Month: February 2002

  • If It's Thursday . . .


    Thursdays have become very close to Fridays in my ranking of days that can be counted on to be wonderful.  On Thursday evening I take my kids to the basement of the First Baptist Church of Salem where a really great cook serves dinner.  Then the kids go to play group, while I meet with a discussion group. 


    It was supposed to be a class, but the "teacher" doesn't "teach."  Seven adults sit around a table and discuss the topic of the week.  We have had some wonderful topics and very lively discussion over the past six weeks.  Tonight, we are discussing the spiritual discipline of "submission."  This discipline is probably the least understood and most abused facet of religious practice.  For too many people, submission is just a code word for bondage.
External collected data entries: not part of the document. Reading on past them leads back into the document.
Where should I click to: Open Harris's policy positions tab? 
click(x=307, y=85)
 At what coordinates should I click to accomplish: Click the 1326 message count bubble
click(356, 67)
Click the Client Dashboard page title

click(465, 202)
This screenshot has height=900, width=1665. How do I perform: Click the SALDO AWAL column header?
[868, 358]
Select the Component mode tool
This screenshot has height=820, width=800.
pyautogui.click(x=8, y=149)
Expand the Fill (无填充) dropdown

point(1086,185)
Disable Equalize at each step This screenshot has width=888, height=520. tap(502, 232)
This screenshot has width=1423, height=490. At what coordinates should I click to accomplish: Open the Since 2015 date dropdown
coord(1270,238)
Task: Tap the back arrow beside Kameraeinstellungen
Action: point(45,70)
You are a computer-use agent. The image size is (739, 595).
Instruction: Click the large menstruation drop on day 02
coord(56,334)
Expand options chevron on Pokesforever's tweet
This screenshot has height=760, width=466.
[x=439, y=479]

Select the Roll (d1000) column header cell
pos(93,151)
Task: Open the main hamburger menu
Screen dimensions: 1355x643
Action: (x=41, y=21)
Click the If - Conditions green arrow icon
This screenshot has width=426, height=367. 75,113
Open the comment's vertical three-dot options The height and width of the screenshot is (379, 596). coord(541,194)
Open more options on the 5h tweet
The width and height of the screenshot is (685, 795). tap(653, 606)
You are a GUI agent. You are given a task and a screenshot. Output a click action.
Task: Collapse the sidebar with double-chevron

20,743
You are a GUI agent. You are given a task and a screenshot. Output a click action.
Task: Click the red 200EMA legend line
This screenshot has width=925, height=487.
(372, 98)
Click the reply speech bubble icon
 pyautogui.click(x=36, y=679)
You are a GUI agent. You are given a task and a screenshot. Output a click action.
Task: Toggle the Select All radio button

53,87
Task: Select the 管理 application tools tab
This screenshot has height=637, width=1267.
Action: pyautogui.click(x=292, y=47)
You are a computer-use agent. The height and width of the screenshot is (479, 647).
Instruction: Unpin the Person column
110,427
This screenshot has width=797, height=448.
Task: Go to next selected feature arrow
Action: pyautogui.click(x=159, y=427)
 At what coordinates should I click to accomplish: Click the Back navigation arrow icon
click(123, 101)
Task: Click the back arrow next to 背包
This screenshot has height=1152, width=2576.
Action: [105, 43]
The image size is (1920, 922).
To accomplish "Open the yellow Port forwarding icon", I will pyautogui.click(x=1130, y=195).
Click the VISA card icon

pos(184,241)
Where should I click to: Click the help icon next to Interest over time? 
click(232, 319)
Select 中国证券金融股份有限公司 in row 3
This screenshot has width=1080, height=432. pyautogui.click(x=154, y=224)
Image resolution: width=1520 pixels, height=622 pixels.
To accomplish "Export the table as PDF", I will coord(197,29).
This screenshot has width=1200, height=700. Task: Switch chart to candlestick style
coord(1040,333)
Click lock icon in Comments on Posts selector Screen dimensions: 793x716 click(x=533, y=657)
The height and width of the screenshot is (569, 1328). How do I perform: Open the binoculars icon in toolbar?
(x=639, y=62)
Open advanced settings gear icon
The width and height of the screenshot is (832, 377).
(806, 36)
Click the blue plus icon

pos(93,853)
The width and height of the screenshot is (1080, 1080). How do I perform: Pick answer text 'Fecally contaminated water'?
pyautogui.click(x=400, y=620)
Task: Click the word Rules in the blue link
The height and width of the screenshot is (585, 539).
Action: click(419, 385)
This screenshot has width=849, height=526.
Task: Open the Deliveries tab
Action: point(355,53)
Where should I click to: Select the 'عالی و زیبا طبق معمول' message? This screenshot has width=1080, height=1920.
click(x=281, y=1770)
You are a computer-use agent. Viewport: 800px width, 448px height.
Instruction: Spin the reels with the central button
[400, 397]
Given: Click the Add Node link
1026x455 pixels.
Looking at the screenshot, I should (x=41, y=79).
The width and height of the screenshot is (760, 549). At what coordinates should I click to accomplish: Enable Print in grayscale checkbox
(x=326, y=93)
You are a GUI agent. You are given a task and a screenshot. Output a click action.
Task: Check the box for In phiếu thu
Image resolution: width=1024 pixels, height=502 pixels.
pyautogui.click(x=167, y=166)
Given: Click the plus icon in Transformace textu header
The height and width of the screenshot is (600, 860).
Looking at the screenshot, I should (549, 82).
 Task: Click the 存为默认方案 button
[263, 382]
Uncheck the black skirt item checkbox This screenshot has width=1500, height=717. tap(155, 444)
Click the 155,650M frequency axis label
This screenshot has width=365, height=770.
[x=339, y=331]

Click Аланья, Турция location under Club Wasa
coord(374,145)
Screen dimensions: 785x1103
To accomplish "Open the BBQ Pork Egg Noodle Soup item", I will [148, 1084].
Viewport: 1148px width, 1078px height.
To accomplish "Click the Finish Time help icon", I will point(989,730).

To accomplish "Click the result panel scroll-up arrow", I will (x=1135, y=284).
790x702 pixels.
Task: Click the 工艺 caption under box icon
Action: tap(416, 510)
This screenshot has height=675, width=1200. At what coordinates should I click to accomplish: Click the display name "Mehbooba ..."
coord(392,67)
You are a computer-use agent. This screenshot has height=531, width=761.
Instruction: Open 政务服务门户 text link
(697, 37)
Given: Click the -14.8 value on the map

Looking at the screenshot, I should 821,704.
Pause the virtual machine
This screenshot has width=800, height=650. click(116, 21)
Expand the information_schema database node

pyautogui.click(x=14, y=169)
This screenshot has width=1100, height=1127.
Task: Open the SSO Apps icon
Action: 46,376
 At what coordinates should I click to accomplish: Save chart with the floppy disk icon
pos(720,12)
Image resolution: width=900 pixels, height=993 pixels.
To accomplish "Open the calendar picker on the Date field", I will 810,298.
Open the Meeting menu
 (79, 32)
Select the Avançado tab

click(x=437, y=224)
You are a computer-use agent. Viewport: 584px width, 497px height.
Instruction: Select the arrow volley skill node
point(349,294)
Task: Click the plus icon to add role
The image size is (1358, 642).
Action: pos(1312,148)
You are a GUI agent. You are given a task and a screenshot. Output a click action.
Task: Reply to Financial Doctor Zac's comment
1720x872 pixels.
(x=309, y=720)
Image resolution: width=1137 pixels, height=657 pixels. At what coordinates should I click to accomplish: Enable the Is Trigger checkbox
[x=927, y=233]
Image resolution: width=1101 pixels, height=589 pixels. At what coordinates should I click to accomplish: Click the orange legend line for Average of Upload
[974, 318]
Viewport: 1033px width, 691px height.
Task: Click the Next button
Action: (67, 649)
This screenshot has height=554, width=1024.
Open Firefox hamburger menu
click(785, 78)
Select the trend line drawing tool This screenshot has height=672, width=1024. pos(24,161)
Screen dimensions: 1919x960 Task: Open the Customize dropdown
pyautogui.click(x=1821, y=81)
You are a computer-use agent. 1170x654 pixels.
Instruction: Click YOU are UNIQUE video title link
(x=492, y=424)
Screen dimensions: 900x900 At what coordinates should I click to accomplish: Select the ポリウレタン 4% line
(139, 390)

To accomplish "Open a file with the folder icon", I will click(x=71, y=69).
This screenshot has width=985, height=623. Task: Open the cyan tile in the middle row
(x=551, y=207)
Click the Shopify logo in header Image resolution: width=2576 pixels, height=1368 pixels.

    I expect that the discussion tonight will be interesting.  Wouldn't you all like to be in the corner?

  • In Praise of the Unbalanced Life


    I was planning a lovely blog today all about silence.  But, it's just goign to have to wait becuase I've discovered the pleasures of being unbalanced.  I have spoken in favor of the elusive "balance" so often that I've forgotten what the word balance means.  I remember the photo that made me fall in love with the idea of balance.  It was a ballerina poised on one teeny toe, perfectly balanced on a plank that rested on a large rubber ball.  That looked cool.


    But you know what, that picture is a lie.  It is a snapshot of one moment in time that gives the appearance of equilibrium but in fact has nothing to do with balance.  No one who pursues a balanced life develops the ability to rise en pointe. 


    Only by continually streching further and further from the mean do any of us achieve greatness.  A balanced Mom sends her kids to school on the 7:30 bus.  A balanced housewife works to make the home comfortable.  A balanced teacher is indifferent to the values implied by the answers her students give.  You know what?  I'm an unbalanced Mom, a creative wife, and a challenging teacher. 


    My kids don't get to ride the bus, they stay home and do "school" with me.  My husband doesn't always (in fact rarely) walks into a perfectly pleasant home.  And as a teacher, I never nod and say "hmmmm."  I challenge the answers my kids (and the members of Bible classes) give.  I make the kids do their work over until it's right, no weasling around and settling for a 'c' in my home room, no sir.  That's not the way it works in real life and that ain't the way it works in my school.  In real life balance will get you exactly no where. 


    I push for excellence.  I don't always balance.  And when I do, it's because the camera just happened to catch me in that rare tiptoe moment when I'm standing on the stepstool that's resting on the chew stick.  But it's a lie.  Moments after the shutter snaps I'm twriling off into the next activity and I'm either reaching forward or falling behind.

  • little solitudes
    quiet places
    deeds without explanation
    orientation moment
    to live one
    day without
    words


     


    I want to be alone . . .


    Each meditation I've done on solitude has opened a fascinating new world of complex and vivid perspective.  The spiritual discipline of solitude is related in many ways to the discipline of fasting.  They both involve deliberately changing your habits in order to redirect your focus from routine consumption onto . . .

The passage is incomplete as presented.